TASK STATEMENT: With no addition or omission, return the entries below.

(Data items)
^^^^

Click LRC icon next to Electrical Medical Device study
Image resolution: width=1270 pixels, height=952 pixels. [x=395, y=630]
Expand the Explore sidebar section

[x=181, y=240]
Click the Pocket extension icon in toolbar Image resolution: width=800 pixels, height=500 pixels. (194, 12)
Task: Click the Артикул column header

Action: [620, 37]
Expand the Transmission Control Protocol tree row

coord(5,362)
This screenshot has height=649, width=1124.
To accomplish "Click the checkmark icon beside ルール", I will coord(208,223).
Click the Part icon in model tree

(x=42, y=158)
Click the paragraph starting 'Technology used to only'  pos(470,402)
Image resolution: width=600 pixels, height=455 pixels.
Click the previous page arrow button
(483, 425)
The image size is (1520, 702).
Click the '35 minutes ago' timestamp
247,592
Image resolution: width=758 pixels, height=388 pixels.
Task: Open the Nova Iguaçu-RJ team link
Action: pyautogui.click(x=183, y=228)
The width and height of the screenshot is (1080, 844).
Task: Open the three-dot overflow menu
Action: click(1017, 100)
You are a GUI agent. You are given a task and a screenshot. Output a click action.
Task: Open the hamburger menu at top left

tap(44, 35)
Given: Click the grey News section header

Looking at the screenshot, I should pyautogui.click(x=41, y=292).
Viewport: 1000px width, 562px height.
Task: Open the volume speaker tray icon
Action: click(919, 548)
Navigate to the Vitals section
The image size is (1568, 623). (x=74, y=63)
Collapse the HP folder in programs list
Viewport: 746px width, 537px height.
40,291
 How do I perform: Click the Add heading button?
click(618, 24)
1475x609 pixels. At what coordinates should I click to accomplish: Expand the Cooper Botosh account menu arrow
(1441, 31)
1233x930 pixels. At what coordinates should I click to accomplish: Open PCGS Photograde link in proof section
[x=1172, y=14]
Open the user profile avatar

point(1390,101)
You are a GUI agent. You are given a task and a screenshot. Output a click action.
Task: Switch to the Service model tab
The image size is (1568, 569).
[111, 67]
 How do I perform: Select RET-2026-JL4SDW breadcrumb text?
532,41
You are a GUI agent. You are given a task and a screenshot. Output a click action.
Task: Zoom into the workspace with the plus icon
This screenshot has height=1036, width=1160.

^^^^

RESULT OF THIS TASK:
Click LRC icon next to Electrical Medical Device study
Image resolution: width=1270 pixels, height=952 pixels. [x=395, y=630]
Expand the Explore sidebar section

[x=181, y=240]
Click the Pocket extension icon in toolbar Image resolution: width=800 pixels, height=500 pixels. (194, 12)
Task: Click the Артикул column header

Action: [620, 37]
Expand the Transmission Control Protocol tree row

coord(5,362)
This screenshot has height=649, width=1124.
To accomplish "Click the checkmark icon beside ルール", I will coord(208,223).
Click the Part icon in model tree

(x=42, y=158)
Click the paragraph starting 'Technology used to only'  pos(470,402)
Image resolution: width=600 pixels, height=455 pixels.
Click the previous page arrow button
(483, 425)
The image size is (1520, 702).
Click the '35 minutes ago' timestamp
247,592
Image resolution: width=758 pixels, height=388 pixels.
Task: Open the Nova Iguaçu-RJ team link
Action: pyautogui.click(x=183, y=228)
The width and height of the screenshot is (1080, 844).
Task: Open the three-dot overflow menu
Action: click(1017, 100)
You are a GUI agent. You are given a task and a screenshot. Output a click action.
Task: Open the hamburger menu at top left

tap(44, 35)
Given: Click the grey News section header

Looking at the screenshot, I should pyautogui.click(x=41, y=292).
Viewport: 1000px width, 562px height.
Task: Open the volume speaker tray icon
Action: click(919, 548)
Navigate to the Vitals section
The image size is (1568, 623). (x=74, y=63)
Collapse the HP folder in programs list
Viewport: 746px width, 537px height.
40,291
 How do I perform: Click the Add heading button?
click(618, 24)
1475x609 pixels. At what coordinates should I click to accomplish: Expand the Cooper Botosh account menu arrow
(1441, 31)
1233x930 pixels. At what coordinates should I click to accomplish: Open PCGS Photograde link in proof section
[x=1172, y=14]
Open the user profile avatar

point(1390,101)
You are a GUI agent. You are given a task and a screenshot. Output a click action.
Task: Switch to the Service model tab
The image size is (1568, 569).
[111, 67]
 How do I perform: Select RET-2026-JL4SDW breadcrumb text?
532,41
You are a GUI agent. You are given a task and a screenshot. Output a click action.
Task: Zoom into the workspace with the plus icon
This screenshot has height=1036, width=1160.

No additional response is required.